Russian man convicted of sending dismembered dead bodies to Germany

The chief of the forensic expertise bureau in Russia's Novosibirsk (Siberia), Vladimir Novoselov, was fined 35,000 rubles (about $1,500) in the case of illegal import of dead bodies to Germany. The court found Novoselov guilty of using his position in conducting criminal activities, RIA Novosti reports.

”Novoselov used his powers contrary to the interests of the service that he chaired. The citizen violated the federal law about burial and funeral business. The law stipulates that every human being needs to be buried according to their will, or the will of their relatives,” judge Elena Prokopova said.

Vladimir Novoselov does not plead guilty. His lawyer, Mikhail Kurilov, said that he was going to appeal the sentence. According to the lawyer, the court wrongly estimated several papers, which documented Mr. Novoselov's directions.

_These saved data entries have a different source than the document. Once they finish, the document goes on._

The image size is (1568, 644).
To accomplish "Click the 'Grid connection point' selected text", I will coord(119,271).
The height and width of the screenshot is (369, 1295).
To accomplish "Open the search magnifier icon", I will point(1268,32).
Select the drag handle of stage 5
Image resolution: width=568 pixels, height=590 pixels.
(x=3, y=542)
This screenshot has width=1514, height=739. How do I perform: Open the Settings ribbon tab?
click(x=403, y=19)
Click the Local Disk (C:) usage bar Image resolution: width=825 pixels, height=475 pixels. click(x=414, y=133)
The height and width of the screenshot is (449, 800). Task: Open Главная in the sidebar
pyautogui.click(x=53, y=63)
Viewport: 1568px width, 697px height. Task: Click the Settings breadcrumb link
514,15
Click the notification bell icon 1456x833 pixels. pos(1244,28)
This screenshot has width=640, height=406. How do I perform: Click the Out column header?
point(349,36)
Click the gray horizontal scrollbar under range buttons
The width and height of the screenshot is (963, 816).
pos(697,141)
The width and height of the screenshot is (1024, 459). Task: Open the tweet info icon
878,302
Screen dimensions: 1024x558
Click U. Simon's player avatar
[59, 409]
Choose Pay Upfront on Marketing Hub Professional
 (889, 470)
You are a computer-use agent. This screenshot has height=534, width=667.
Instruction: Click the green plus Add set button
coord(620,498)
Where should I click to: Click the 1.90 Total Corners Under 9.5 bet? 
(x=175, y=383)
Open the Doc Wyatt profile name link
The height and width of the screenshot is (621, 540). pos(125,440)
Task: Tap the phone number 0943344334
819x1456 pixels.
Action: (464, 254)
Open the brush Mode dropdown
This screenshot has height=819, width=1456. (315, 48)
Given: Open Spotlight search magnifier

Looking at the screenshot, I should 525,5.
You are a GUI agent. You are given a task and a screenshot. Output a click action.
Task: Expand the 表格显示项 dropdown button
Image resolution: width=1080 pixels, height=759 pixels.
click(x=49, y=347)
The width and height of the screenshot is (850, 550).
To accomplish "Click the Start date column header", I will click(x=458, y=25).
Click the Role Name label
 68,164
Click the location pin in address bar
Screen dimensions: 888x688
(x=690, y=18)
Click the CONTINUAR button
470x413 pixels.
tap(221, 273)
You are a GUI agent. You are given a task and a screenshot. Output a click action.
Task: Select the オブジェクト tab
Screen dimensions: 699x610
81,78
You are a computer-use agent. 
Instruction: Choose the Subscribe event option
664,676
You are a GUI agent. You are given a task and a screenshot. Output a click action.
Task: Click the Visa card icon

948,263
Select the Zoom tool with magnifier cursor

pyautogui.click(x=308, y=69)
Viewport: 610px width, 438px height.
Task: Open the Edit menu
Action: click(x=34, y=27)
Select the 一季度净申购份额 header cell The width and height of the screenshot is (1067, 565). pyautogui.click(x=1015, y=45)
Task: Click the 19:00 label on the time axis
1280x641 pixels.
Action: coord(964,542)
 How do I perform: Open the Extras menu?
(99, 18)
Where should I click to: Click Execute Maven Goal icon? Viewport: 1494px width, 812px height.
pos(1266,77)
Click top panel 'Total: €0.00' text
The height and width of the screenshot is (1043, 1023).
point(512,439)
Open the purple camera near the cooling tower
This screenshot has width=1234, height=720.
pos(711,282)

Vladimir Novoselov was put on trial in 2001. The man was charged within the scope of the case connected with illegal shipment of 51 human corpses to controversial German artist Guenther von Hagens. The artist is known in the West for his shocking anatomic shows, at which he displays dismembered human bodies.

The case originally involved 14 managers and employees of various medical institutions of the Novosibirsk region. The criminal prosecution against those people was subsequently stopped, and it was only Vladimir Novoselov, the chairman of the regional forensic bureau, who was put on trial. Investigators concluded that the doctor organized the collection of dead bodies for the German artist.

The court heard the scandalous case for the third time. Judges acquitted Novoselov in November of 2003 and in July of 2004. However, prosecutors nullified the sentences in courts of higher instances twice.